# 'Halo' tv series



## BAYLOR (Jan 31, 2022)

Halo the tv series . 10 episode season and the is a trailer .


----------



## BAYLOR (Feb 21, 2022)

No thought on this one ?


----------



## CupofJoe (Feb 21, 2022)

The Trailer looks great, but don't they always?
I don't know the video franchise that well [I played it once and for about two hours got my ass handed to me by the 13yo son of my ex]. 
And it is on a US streaming site.
Not a lot for me to get excited about. But I did read a few of the comments on the Trailer. Oh Boy! And was that a mistake!


----------



## BAYLOR (Feb 21, 2022)

CupofJoe said:


> The Trailer looks great, but don't they always?
> I don't know the video franchise that well [I played it once and for about two hours got my ass handed to me by the 13yo son of my ex].
> And it is on a US streaming site.
> Not a lot for me to get excited about. But I did read a few of the comments on the Trailer. Oh Boy! And was that a mistake!

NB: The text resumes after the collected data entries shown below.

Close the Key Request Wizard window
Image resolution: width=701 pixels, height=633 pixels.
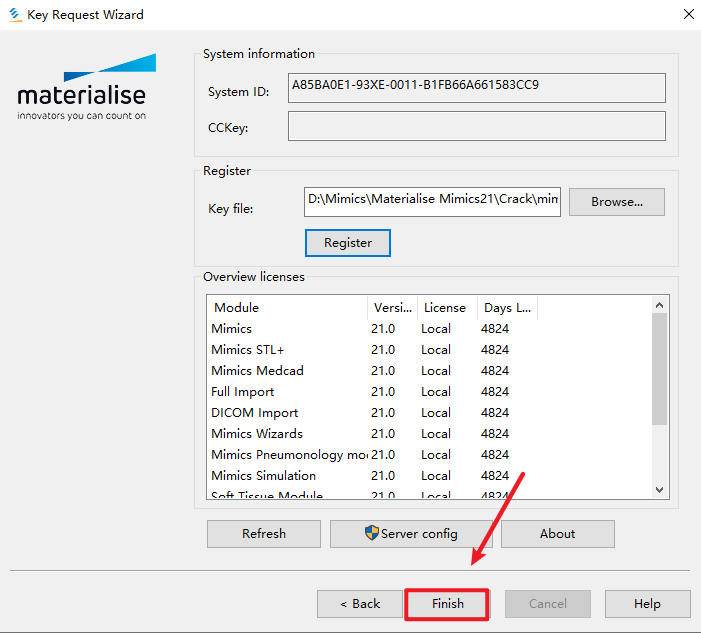click(689, 14)
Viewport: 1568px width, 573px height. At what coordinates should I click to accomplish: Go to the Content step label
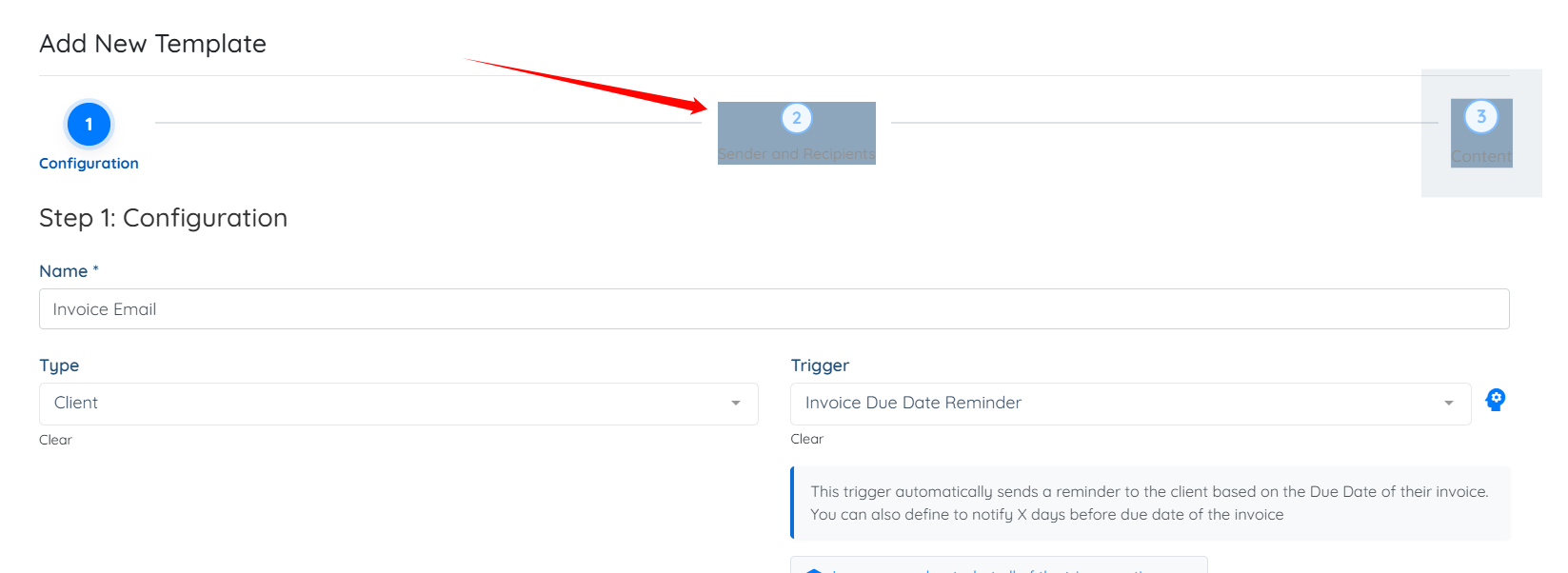pyautogui.click(x=1481, y=156)
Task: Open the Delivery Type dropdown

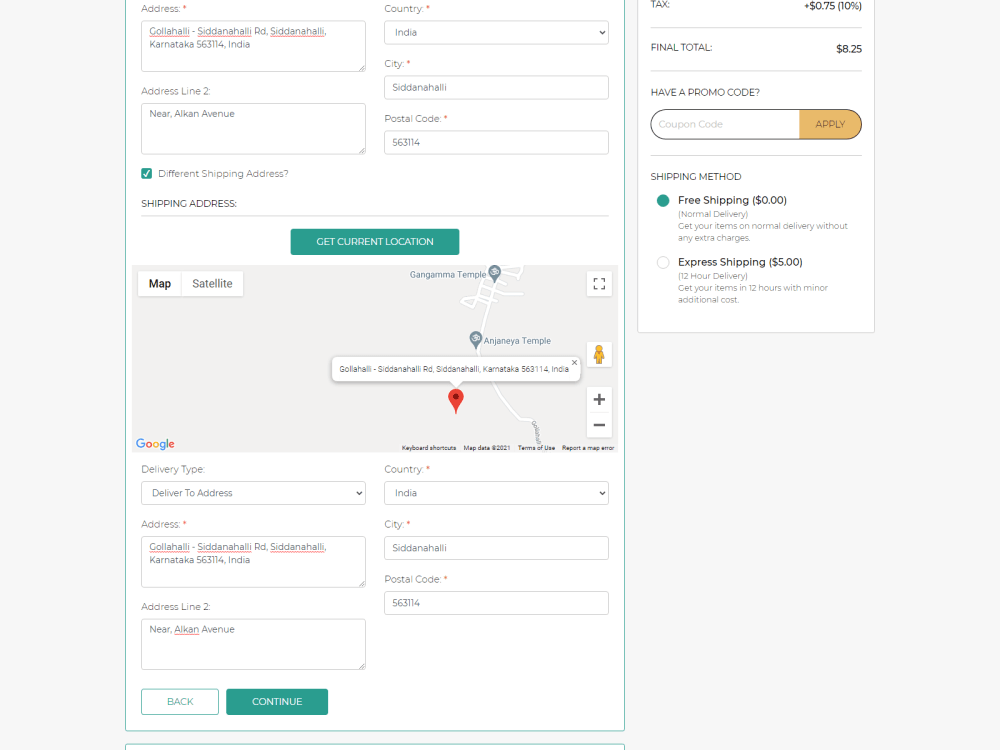Action: tap(253, 492)
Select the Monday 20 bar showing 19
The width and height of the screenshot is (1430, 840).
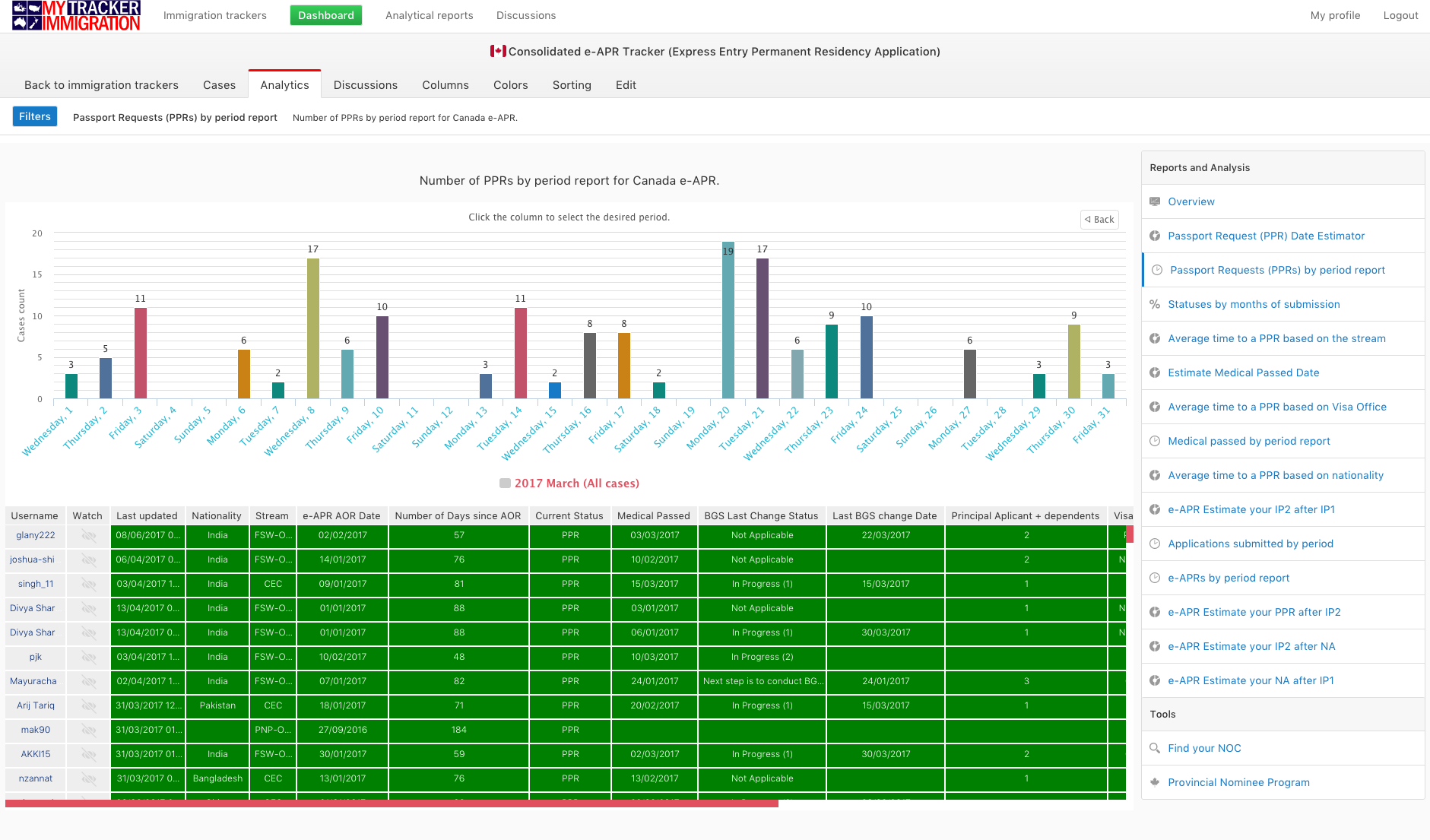point(728,321)
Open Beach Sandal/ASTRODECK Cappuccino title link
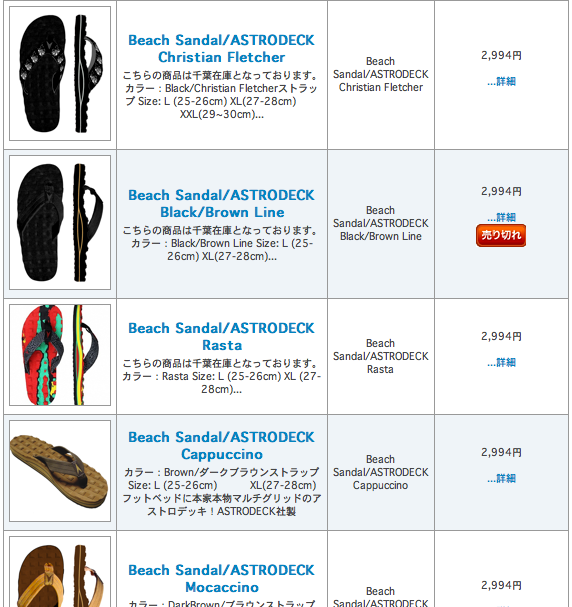The image size is (572, 607). (x=221, y=446)
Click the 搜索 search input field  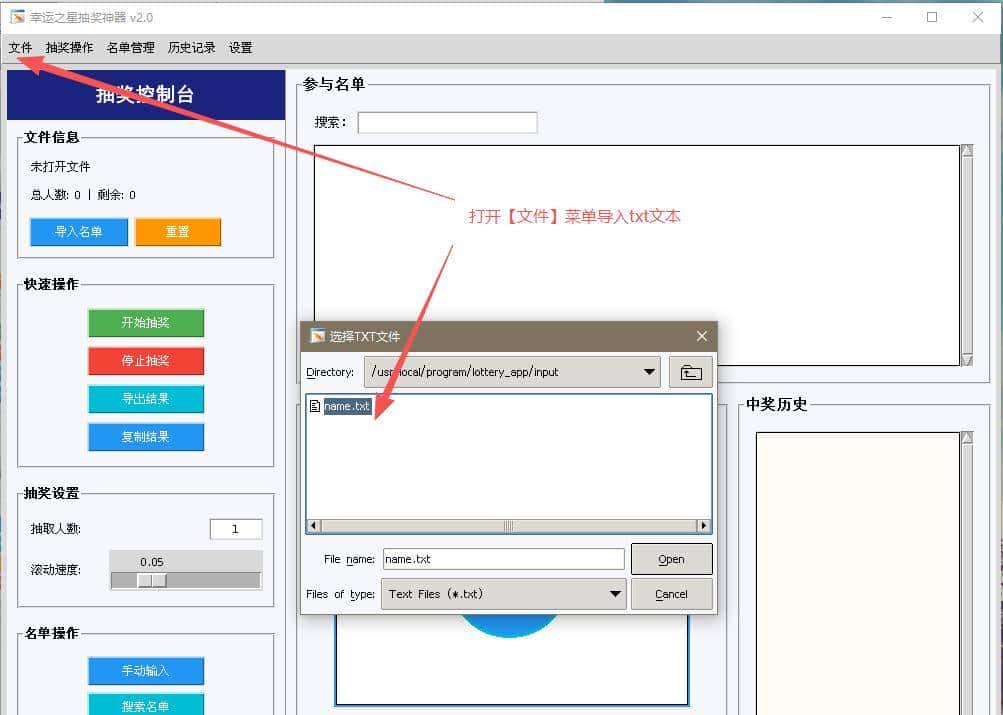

They changed the look of Cortana a bit .  Bt based on the Trailer , I think it has possibilities.

It looks like the right actress toplay Dr Halsey,


----------



## CupofJoe (Feb 21, 2022)

The Buggy looks nice


----------



## BAYLOR (Feb 21, 2022)

CupofJoe said:


> The Buggy looks nice



It might prove to be an entertaining  show.


----------



## REBerg (Mar 24, 2022)

I watched the first episode today, and I'll definitely watch more.
It offered heavy-duty action but took time for some initial character development. I saw elements of other sci-fi franchises in the episode, but that's not necessarily a bad thing. It would be difficult if not impossible for a new show to avoid leaning, to some extent, on predecessors.
I have no knowledge of the Halo video games, other than they involved armored soldiers, so this universe will unfold gradually for me without expectations.


----------



## BAYLOR (Apr 10, 2022)

Renewed for a  second season?


----------



## .matthew. (Apr 10, 2022)

BAYLOR said:


> Renewed for a  second season?


Who knows. It seems to be considered an absolute disgrace by fans of the games, but I guess if it gets enough traction as a generic sci-fi show it might


----------



## BAYLOR (Apr 10, 2022)

.matthew. said:


> Who knows. It seems to be considered an absolute disgrace by fans of the games, but I guess if it gets enough traction as a generic sci-fi show it might



If it has an audience they will renew it.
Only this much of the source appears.